Seçilmiş Alıntı.

━━━━━━

Tabiî ki şefkat çok önemli, ancak gerçekten kendi öfkemizle ve bizim sınırlarımıza zarar veren bir enerjiyle nasıl başa çıkacağımızı öğrenmeden gerçek bir şefkatten bahsetmek pek mümkün değil. Belki de içimizdeki kendi hayâl kırıklıklarımıza ve öfkemize şefkat getirmeden şefkatli olabilmek de imkânsız. Etkili bir şekilde bu yaşam enerjimize sahip çıkıp onu sürekli negatiften pozitife dönüştürmek için sabırla alan yaratmak, gerektiğinde destek almak önemli. Çünkü pek çok başka duygumuzda olduğu gibi öfke, duygusal bir soğan gibi, altında utancı, yası ya da acıyı taşıyor olabilir.

━━━━━━

Görevler.
a – Lütfen aşağıdaki ifadelerin yukarıdaki alıntıyla uyuşup uyuşmadığını evet ya da hayır diye belirtin ve her yanıtı alıntıdaki belirleyici sözlerle, aynen aktararak destekleyin: (i) Öfkenin altında utanç, yas ya da acı bulunabilir. (ii) Şefkat önemsiz bir şeydir. (iii) Gerektiğinde destek almak önemlidir.
b – Yukarıdaki alıntıdan "Tabiî ki şefkat" sözleriyle başlayıp "acıyı taşıyor olabilir." sözlerine kadar süren kısmı hiç değiştirmeden çıkarın.

Ham Satırlar.
━━━━━━

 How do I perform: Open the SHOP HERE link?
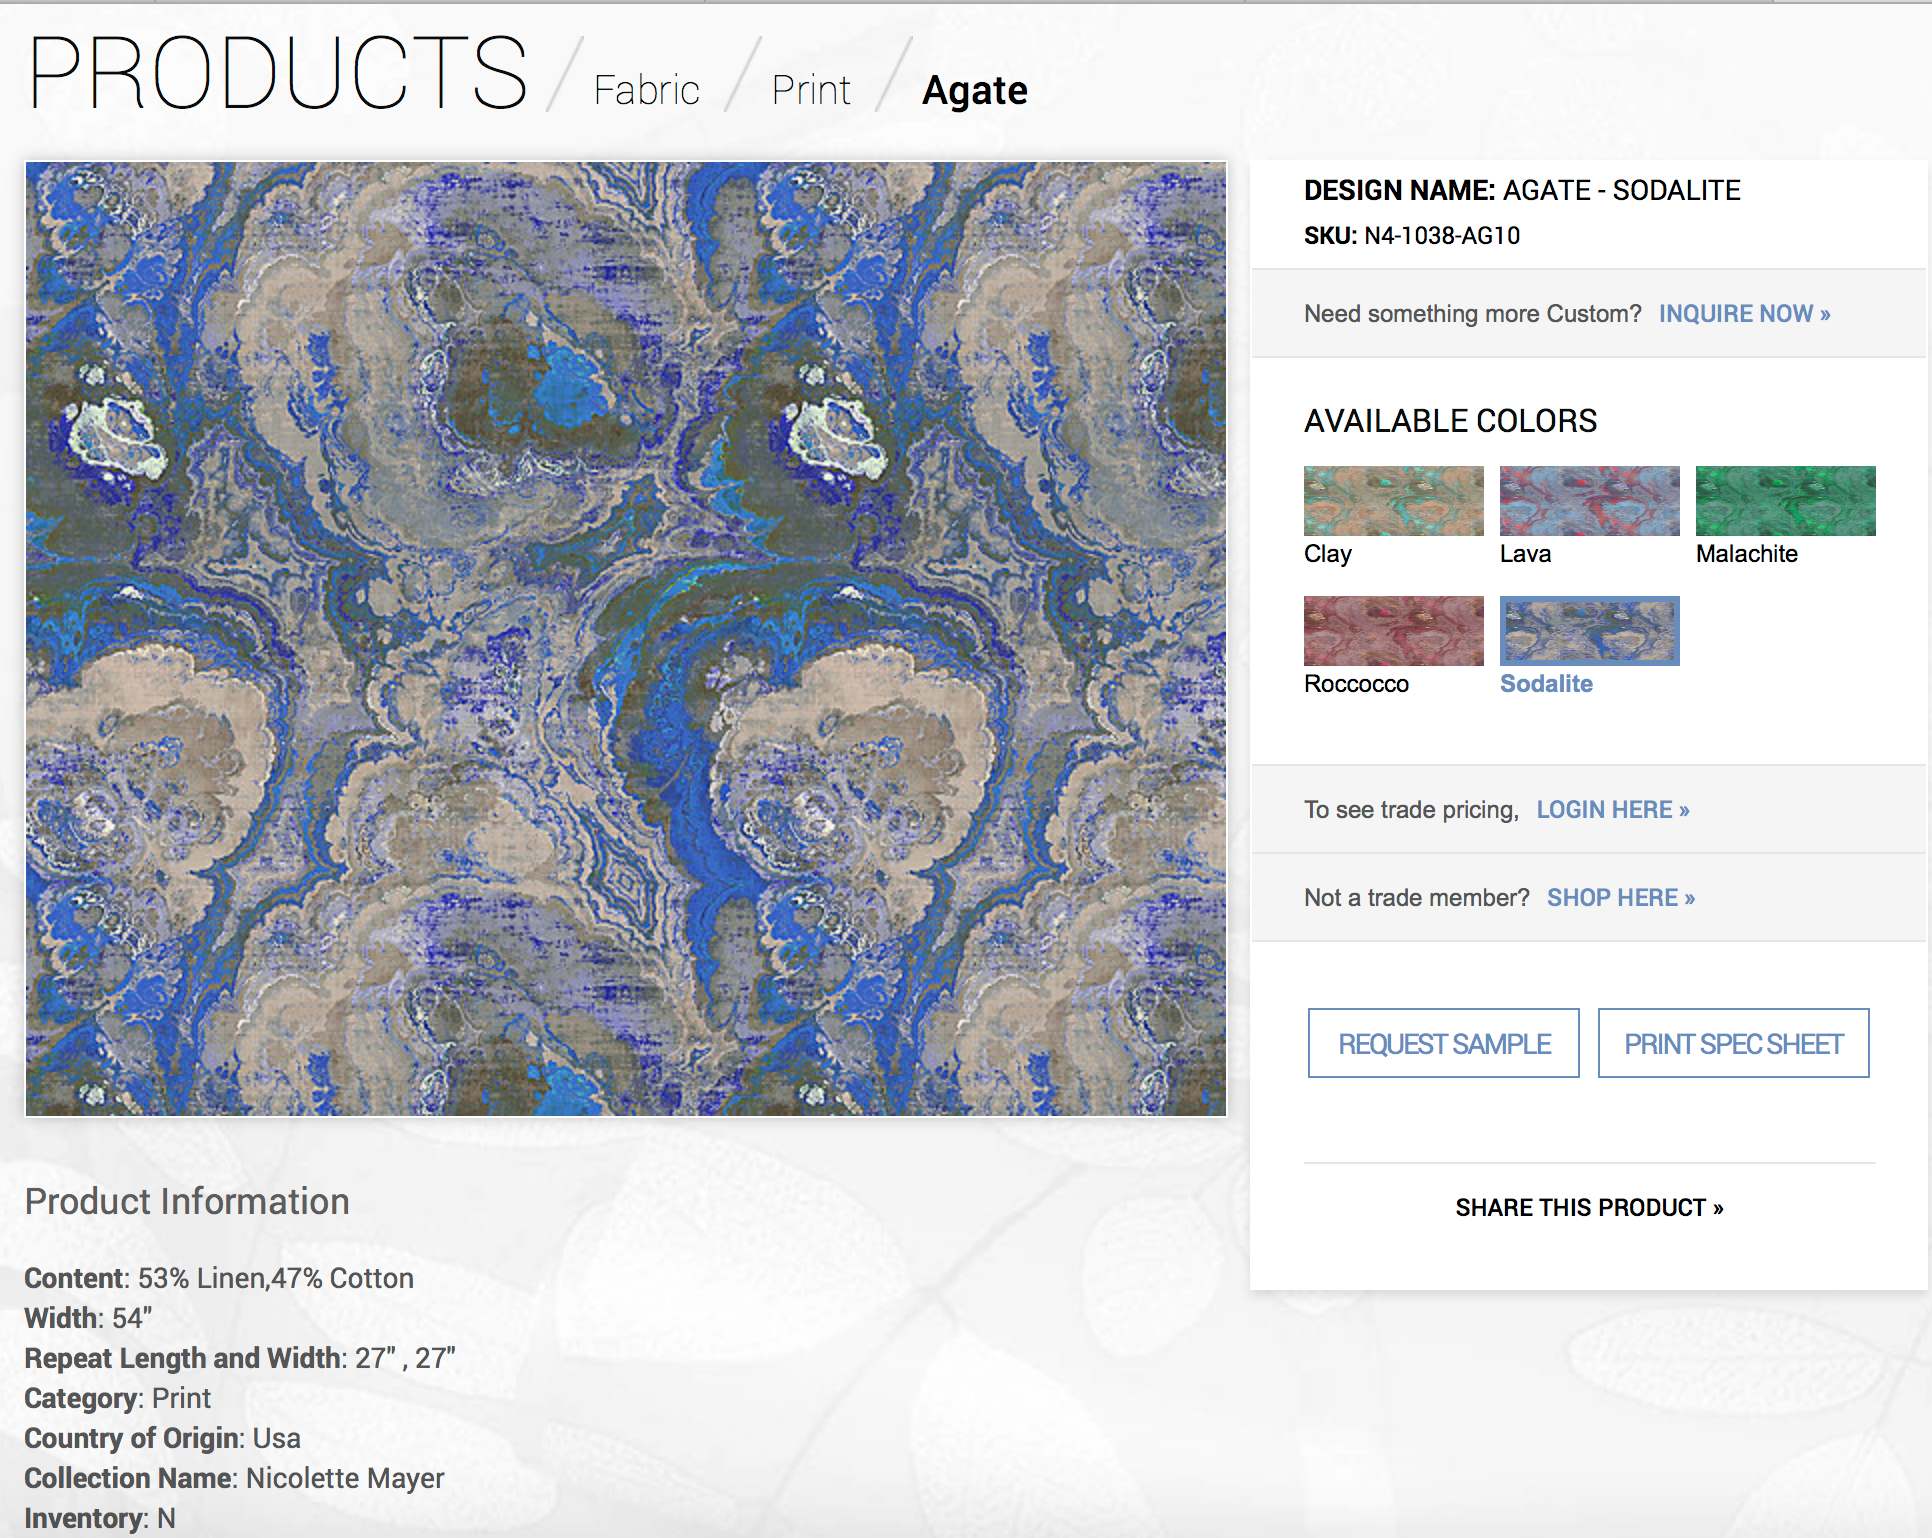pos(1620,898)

━━━━━━

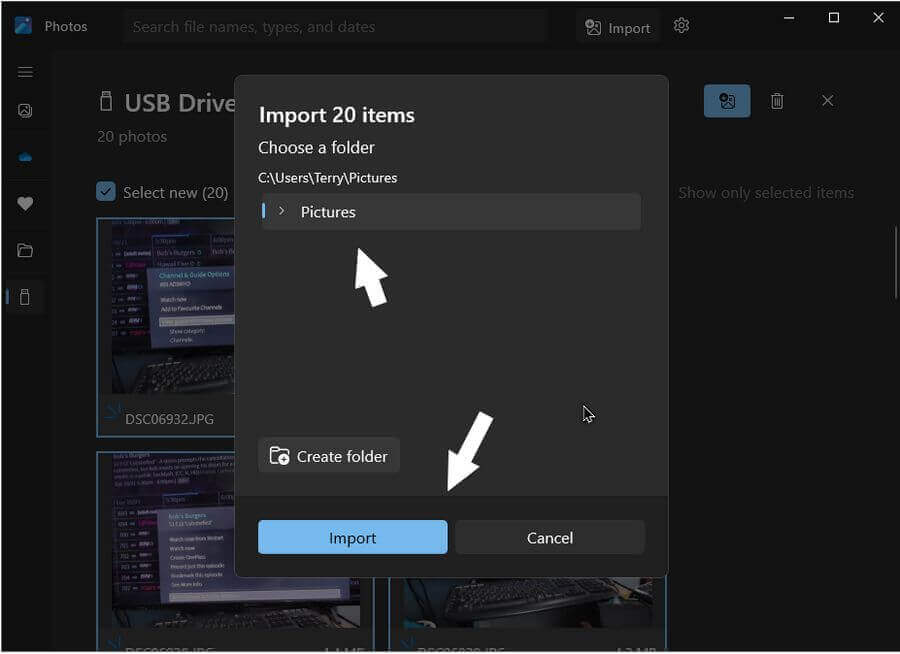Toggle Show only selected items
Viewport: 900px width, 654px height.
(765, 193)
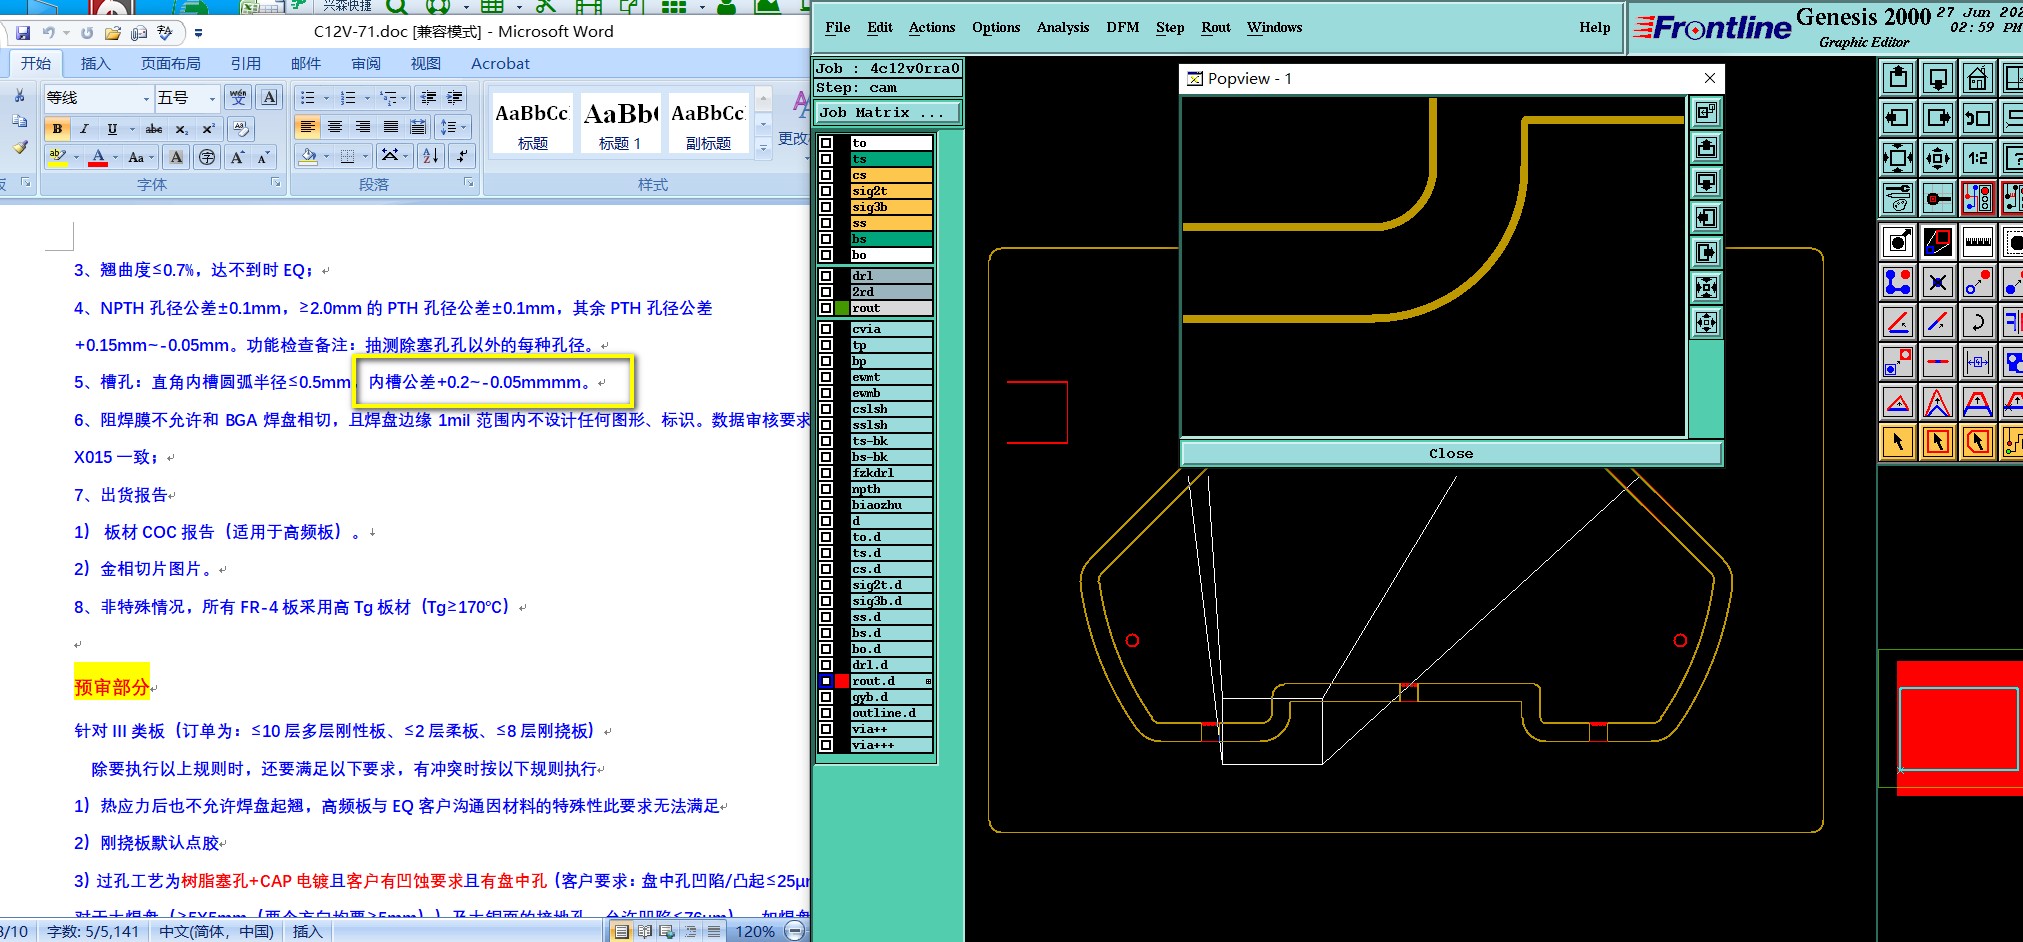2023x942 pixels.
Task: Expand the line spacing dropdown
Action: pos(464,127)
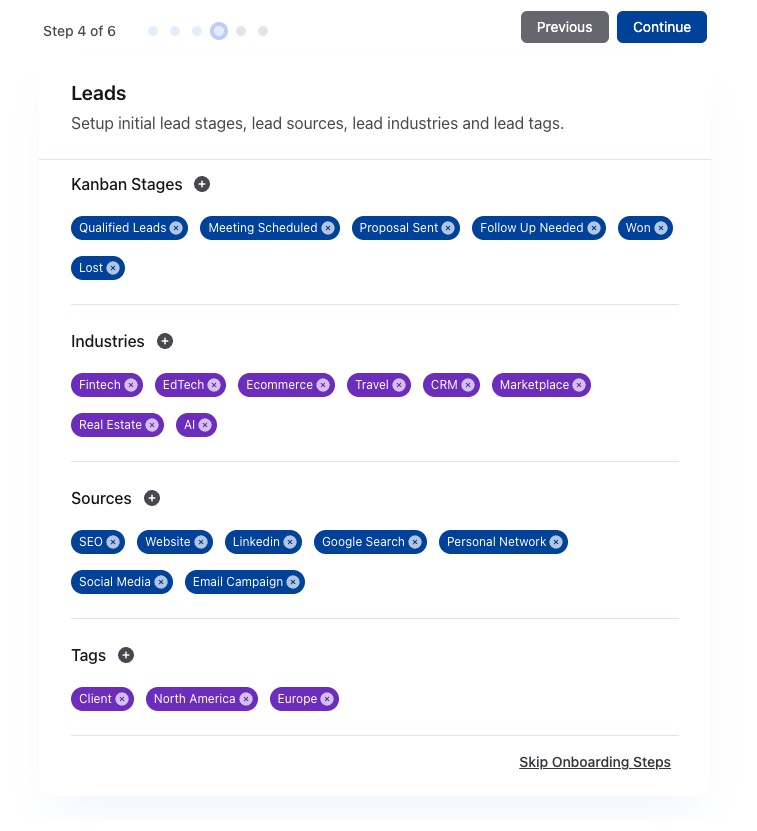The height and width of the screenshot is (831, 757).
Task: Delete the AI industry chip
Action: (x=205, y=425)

━━━━━━

Alıştırma Çözümleri.
a –
(i) Evet: "öfke, duygusal bir soğan gibi, altında utancı, yası ya da acıyı taşıyor olabilir"
(ii) Hayır: "Tabiî ki şefkat çok önemli"
(iii) Evet: "gerektiğinde destek almak önemli"

b –
Tabiî ki şefkat çok önemli, ancak gerçekten kendi öfkemizle ve bizim sınırlarımıza zarar veren bir enerjiyle nasıl başa çıkacağımızı öğrenmeden gerçek bir şefkatten bahsetmek pek mümkün değil. Belki de içimizdeki kendi hayâl kırıklıklarımıza ve öfkemize şefkat getirmeden şefkatli olabilmek de imkânsız. Etkili bir şekilde bu yaşam enerjimize sahip çıkıp onu sürekli negatiften pozitife dönüştürmek için sabırla alan yaratmak, gerektiğinde destek almak önemli. Çünkü pek çok başka duygumuzda olduğu gibi öfke, duygusal bir soğan gibi, altında utancı, yası ya da acıyı taşıyor olabilir.